LA DISPARITION DES CORPS - Rachel Labastie, Nicolas Delprat - du 8.09.09 au 17.10.09



La galerie Kamchatka présente la première exposition commune de Rachel Labastie et Nicolas Delprat.

LA DISPARITION DES CORPS, exposition du mardi 8 septembre au samedi 17 octobre 2009.
Commissariat d'exposition : Christian Alandete.



























La disparition des corps

Le XXème siècle aura été marqué par une transformation radicale de « l’art de la guerre », opposant à la stratégie du combat militaire, l’extermination génocidaire des populations civiles. L’élimination programmée du peuple juif par le régime nazi, le massacre du peuple arménien par l’empire ottoman, comme celui des tutsis au Rwanda ou des bosniaques de Serbie ont, chacun à leur manière, repoussé les limites du concept d’humanité et l’imaginaire de la barbarie. Loin de se contenter de tenter de décimer des populations entières, les exactions ont aussi consisté à faire disparaître les corps, dans une vaine tentative d’effacer les traces des horreurs commises. L’exhumation des corps (ou ce qu’il en reste) et leur identification restait alors le seul moyen de rendre « réel » ce que la conscience humaine ne pouvait concevoir. A l’image des corps décharnés, entassés derrière les barbelés des camps de concentration s’est substitué celles des populations parquées derrière les grillages des camps de rétention. Dans le troisième volume de son ouvrage « Homo Sacer », titré « Ce qui reste d’Auschwitz : l’archive et le témoin », le philosophe italien Giorgio Agemben pointe ce qui aujourd’hui semble être un nouvel « état d’exception généralisé » qui justifie au nom d’une obsession sécuritaire, des formes, certes moins radicales mais non moins iniques, d’exterminations physiques mais aussi psychologiques.
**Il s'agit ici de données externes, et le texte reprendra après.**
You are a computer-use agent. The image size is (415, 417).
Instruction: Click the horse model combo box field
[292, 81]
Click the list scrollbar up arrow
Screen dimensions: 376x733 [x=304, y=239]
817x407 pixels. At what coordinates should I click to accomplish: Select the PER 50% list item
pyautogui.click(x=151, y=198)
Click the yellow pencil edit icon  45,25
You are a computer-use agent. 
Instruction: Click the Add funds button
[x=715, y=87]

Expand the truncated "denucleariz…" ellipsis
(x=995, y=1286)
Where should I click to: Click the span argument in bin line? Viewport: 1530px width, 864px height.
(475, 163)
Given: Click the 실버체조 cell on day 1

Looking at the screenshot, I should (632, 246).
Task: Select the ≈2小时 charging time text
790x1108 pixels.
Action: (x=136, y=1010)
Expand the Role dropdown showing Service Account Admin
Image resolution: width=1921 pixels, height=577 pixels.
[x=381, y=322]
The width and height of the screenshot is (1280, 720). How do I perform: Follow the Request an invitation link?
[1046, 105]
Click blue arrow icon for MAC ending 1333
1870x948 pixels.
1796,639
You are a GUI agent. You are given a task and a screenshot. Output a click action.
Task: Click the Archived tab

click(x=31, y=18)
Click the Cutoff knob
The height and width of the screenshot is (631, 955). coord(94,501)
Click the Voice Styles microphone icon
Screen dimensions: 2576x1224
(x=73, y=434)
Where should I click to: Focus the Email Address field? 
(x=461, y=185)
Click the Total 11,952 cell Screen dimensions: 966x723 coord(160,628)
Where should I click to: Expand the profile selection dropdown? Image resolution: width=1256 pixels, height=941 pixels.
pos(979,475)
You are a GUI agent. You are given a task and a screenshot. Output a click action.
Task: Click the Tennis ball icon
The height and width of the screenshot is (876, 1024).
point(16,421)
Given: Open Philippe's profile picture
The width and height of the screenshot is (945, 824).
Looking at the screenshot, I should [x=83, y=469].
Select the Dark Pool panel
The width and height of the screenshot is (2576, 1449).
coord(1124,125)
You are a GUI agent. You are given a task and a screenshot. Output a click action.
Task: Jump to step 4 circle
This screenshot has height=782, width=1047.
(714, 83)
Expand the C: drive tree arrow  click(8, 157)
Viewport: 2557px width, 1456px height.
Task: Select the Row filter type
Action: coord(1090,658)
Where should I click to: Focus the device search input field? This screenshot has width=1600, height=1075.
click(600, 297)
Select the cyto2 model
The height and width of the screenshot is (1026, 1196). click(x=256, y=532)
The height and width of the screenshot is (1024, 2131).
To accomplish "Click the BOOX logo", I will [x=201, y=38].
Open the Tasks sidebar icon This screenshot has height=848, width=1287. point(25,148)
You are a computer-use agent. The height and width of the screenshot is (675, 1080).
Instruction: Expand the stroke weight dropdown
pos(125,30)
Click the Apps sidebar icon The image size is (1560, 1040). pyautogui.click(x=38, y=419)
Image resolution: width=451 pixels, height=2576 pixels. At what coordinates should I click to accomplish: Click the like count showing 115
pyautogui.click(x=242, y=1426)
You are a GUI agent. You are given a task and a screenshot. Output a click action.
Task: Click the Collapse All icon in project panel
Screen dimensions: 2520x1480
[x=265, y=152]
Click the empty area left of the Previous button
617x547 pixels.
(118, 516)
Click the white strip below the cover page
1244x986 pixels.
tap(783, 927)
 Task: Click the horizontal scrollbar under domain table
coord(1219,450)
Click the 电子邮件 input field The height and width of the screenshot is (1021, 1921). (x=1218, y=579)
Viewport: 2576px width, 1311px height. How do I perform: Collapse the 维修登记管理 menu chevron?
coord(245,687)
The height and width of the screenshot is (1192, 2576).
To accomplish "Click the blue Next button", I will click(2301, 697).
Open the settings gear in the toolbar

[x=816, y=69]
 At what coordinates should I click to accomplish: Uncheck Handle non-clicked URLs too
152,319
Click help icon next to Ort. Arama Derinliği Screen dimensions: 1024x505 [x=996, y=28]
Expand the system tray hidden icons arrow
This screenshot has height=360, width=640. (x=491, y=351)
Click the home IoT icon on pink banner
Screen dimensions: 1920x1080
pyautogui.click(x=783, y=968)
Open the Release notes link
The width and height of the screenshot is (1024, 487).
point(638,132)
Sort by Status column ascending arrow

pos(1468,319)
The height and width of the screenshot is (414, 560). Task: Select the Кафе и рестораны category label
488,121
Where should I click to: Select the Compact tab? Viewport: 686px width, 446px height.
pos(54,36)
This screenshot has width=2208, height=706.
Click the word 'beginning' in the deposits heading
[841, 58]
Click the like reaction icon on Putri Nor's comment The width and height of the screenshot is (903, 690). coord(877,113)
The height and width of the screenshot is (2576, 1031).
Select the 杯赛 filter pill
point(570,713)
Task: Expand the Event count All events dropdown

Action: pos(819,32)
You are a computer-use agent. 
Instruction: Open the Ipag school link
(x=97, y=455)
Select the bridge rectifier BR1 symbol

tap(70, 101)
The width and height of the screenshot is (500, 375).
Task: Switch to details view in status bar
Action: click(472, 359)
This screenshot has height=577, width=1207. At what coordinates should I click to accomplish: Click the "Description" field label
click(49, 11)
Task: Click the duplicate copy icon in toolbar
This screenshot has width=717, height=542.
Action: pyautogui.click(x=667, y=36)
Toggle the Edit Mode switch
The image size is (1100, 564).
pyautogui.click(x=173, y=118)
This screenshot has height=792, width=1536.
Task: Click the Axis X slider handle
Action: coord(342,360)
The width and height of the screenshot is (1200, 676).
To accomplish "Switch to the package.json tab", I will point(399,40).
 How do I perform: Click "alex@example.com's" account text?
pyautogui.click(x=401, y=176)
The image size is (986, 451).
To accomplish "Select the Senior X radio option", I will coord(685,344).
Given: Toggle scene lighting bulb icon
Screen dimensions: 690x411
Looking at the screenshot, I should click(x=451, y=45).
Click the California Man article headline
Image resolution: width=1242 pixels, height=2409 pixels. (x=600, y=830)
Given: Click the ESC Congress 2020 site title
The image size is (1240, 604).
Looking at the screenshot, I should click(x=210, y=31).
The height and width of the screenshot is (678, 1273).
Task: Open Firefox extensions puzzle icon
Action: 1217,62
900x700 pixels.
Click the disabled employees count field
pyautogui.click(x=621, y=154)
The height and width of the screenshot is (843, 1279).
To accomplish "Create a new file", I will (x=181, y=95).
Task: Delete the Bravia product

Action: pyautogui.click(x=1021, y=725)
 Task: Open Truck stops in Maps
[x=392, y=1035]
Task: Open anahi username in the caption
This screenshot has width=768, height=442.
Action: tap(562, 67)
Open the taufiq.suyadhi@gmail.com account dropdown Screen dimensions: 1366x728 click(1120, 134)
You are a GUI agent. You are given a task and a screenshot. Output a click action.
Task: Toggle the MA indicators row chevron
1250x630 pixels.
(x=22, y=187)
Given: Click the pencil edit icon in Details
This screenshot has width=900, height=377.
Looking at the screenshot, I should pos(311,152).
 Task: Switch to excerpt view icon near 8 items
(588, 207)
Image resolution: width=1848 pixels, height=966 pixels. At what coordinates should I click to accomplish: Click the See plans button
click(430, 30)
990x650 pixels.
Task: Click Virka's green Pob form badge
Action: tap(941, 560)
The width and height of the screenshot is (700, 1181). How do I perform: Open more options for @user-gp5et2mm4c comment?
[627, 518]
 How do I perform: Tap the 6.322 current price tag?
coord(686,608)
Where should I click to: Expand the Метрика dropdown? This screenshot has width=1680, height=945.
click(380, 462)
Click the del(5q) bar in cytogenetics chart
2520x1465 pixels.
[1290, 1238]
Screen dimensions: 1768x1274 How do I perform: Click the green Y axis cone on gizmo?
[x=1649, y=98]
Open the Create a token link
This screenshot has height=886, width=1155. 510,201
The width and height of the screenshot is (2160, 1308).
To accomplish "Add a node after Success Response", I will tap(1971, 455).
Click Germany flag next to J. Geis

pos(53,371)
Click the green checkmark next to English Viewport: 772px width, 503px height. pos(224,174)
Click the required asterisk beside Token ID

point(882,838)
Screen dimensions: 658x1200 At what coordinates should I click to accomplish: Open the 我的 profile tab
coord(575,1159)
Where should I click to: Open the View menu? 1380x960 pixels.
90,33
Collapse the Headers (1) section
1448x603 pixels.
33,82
Le travail de Rachel Labastie comme de Nicolas Delprat, témoigne de manière indirecte d’un certain état du monde dans lequel l’individu est physiquement absent et cependant particulièrement perceptible. S’il y a des couples d’artistes qui choisissent d’unir leurs forces pour produire une œuvre commune, d’autres tracent des voies distinctes, empruntant des routes parallèles qui peuvent par moments se croiser. Partenaires dans la vie, les deux artistes développent depuis plusieurs années des œuvres portant sur des sujets en apparence éloignés, formulées pour chacun avec son propre vocabulaire. Pourtant, le travail de l’un trouve des résonances dans celui de l’autre dès lors qu’il est mis en relation. Ce dialogue, pour partie lié à leur proximité, trouve sa pleine réalisation dans une même approche physique de la matière qui, paradoxalement, prend sa source dans une interrogation sur des formes particulièrement immatérielles : le saisissement de la lumière d’un côté, les formes alternatives de spiritualités de l’autre.

Si le corps n’est jamais figuré, ni chez l’un, ni chez l’autre, il en est pourtant un des sujets centraux. L’univers des toiles de Nicolas Delprat dépeint des géographies à la fois hyperréalistes et totalement fantasmées dans lesquelles l’individu ne subsiste que par les signes lumineux qu’il semble émettre. Paysages désertés, appartements abandonnés, installations lumineuses, les motifs reproduits sur la toile témoignent d’une expérience physique de l’espace où toute présence humaine est nécessairement hors champ.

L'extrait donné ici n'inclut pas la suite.